WHAT NEEDS TO BE DONE:
Copy the records below verbatim, from the first line through the line containing "The height and width of the screenshot is (477, 667).", inclusive, and output nothing else.

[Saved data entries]

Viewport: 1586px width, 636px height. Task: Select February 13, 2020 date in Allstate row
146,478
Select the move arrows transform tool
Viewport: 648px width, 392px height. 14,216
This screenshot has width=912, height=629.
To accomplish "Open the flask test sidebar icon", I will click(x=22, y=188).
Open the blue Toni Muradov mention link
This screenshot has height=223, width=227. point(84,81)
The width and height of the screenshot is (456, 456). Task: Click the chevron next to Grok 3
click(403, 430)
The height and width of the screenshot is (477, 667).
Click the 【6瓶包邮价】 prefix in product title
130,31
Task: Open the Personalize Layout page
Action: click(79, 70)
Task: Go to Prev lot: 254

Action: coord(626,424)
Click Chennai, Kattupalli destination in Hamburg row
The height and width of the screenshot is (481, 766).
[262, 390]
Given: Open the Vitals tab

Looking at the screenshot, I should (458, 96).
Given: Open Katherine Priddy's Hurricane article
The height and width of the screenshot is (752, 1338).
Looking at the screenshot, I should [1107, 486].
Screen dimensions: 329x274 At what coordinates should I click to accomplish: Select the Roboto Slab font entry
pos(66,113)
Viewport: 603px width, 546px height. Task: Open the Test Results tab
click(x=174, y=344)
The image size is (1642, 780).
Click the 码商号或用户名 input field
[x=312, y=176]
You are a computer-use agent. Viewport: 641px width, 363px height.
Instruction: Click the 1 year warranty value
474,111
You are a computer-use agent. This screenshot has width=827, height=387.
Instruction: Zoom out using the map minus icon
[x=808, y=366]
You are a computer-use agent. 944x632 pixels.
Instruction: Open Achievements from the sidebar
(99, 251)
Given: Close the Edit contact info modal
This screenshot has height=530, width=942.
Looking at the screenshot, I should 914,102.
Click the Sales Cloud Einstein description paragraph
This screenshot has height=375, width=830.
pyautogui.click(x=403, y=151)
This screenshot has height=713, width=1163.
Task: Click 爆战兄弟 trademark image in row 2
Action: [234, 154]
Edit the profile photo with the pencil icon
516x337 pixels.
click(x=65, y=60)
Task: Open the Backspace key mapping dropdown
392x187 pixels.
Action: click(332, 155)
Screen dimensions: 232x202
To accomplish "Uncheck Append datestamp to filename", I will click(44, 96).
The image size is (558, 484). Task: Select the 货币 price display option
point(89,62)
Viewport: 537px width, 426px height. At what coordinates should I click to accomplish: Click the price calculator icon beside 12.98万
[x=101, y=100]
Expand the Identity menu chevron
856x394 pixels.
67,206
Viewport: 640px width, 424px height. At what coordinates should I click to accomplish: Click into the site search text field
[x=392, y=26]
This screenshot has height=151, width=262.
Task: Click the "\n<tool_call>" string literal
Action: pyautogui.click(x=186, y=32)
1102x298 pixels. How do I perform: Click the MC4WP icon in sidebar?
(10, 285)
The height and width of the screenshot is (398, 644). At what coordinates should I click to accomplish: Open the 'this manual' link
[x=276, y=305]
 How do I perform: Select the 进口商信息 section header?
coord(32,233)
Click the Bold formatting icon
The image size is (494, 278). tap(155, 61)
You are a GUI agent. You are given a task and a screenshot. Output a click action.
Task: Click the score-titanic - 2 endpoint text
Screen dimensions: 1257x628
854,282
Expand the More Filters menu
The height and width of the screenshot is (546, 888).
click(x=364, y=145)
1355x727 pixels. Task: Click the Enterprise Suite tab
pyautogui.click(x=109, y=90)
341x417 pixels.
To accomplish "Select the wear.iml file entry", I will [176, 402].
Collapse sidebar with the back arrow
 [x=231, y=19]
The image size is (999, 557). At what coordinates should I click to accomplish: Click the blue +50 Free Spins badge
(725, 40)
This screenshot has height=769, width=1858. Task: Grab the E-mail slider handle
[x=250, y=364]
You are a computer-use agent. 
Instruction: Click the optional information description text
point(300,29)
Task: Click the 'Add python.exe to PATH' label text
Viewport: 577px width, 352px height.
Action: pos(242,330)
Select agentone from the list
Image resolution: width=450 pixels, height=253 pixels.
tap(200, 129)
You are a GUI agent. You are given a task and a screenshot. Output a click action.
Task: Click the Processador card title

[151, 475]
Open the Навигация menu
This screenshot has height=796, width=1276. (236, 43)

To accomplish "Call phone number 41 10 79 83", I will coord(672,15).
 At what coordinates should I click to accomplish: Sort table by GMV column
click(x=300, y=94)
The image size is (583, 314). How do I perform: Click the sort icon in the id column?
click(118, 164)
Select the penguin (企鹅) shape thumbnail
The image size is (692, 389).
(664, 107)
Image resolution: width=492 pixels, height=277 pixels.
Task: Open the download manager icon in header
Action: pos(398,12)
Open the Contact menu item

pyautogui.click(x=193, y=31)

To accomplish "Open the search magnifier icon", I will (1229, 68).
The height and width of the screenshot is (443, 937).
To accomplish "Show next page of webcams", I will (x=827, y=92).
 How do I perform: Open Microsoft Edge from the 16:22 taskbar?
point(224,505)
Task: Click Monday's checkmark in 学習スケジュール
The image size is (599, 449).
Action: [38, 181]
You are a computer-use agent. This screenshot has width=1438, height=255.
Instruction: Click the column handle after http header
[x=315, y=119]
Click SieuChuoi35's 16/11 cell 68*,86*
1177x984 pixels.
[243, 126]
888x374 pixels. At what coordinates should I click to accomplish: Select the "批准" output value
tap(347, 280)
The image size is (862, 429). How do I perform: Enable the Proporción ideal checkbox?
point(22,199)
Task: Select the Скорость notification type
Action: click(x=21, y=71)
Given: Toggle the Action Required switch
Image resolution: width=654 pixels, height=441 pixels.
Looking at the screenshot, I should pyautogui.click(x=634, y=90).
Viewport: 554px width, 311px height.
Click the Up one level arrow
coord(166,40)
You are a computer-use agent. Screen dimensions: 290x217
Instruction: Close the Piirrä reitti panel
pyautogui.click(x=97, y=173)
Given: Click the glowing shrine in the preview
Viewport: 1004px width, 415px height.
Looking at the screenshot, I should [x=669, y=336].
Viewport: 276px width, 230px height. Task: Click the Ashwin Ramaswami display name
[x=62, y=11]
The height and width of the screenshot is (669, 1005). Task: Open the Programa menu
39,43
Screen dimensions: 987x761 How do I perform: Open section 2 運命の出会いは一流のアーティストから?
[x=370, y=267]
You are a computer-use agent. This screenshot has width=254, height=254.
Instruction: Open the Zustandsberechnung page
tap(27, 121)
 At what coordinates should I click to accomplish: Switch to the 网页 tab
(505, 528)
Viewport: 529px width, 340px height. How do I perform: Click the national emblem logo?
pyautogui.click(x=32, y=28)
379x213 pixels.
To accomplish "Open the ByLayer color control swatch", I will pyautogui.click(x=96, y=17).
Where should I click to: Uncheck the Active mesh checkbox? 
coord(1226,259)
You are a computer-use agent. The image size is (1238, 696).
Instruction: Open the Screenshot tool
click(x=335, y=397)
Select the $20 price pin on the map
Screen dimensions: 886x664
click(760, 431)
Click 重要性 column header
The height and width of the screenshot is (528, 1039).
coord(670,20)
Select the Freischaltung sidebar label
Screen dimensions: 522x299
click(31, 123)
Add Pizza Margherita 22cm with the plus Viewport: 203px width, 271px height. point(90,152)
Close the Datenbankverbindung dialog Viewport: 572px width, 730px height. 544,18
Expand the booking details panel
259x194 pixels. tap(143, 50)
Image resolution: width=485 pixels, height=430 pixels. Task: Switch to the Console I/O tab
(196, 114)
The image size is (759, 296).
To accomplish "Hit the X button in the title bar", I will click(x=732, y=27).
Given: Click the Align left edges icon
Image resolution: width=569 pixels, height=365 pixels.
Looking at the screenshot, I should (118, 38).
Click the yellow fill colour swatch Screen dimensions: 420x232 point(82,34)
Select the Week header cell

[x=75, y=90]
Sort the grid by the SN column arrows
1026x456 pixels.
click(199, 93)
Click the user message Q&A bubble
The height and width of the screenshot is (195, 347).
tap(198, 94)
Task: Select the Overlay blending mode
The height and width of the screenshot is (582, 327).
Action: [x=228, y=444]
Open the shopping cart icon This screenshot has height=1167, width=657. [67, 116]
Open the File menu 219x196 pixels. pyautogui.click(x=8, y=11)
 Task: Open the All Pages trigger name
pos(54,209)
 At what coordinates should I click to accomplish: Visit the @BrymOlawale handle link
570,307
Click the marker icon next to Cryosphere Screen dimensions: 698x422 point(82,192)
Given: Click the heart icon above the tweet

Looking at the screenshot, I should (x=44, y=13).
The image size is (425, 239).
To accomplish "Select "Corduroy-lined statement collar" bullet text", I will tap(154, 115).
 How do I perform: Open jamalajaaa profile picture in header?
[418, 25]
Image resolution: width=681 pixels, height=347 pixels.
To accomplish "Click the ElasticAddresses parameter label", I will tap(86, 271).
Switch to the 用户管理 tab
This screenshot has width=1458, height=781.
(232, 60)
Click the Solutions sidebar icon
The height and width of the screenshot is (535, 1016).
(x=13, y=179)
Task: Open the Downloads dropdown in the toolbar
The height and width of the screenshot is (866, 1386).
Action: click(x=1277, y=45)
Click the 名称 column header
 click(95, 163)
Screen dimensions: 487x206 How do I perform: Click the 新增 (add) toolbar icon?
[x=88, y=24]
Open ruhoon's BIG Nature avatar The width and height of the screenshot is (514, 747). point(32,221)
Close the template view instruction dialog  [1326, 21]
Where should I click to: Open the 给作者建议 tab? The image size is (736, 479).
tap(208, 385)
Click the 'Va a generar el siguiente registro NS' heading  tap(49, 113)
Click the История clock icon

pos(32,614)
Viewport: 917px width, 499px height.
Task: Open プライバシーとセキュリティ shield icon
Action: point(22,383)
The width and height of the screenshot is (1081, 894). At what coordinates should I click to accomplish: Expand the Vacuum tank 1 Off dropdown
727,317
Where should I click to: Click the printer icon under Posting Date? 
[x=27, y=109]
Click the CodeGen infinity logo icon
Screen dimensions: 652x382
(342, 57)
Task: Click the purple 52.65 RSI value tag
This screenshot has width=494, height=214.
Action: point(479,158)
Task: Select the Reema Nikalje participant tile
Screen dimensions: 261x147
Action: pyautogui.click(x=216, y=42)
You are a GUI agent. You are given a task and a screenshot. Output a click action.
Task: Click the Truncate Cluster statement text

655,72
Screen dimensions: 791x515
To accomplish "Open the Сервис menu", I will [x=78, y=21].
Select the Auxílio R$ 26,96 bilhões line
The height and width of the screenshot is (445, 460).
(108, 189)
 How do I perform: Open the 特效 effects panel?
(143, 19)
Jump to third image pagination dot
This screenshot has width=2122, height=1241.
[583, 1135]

RESULT FOR THIS TASK:
Viewport: 1586px width, 636px height. Task: Select February 13, 2020 date in Allstate row
146,478
Select the move arrows transform tool
Viewport: 648px width, 392px height. 14,216
This screenshot has width=912, height=629.
To accomplish "Open the flask test sidebar icon", I will click(x=22, y=188).
Open the blue Toni Muradov mention link
This screenshot has height=223, width=227. point(84,81)
The width and height of the screenshot is (456, 456). Task: Click the chevron next to Grok 3
click(403, 430)
The height and width of the screenshot is (477, 667).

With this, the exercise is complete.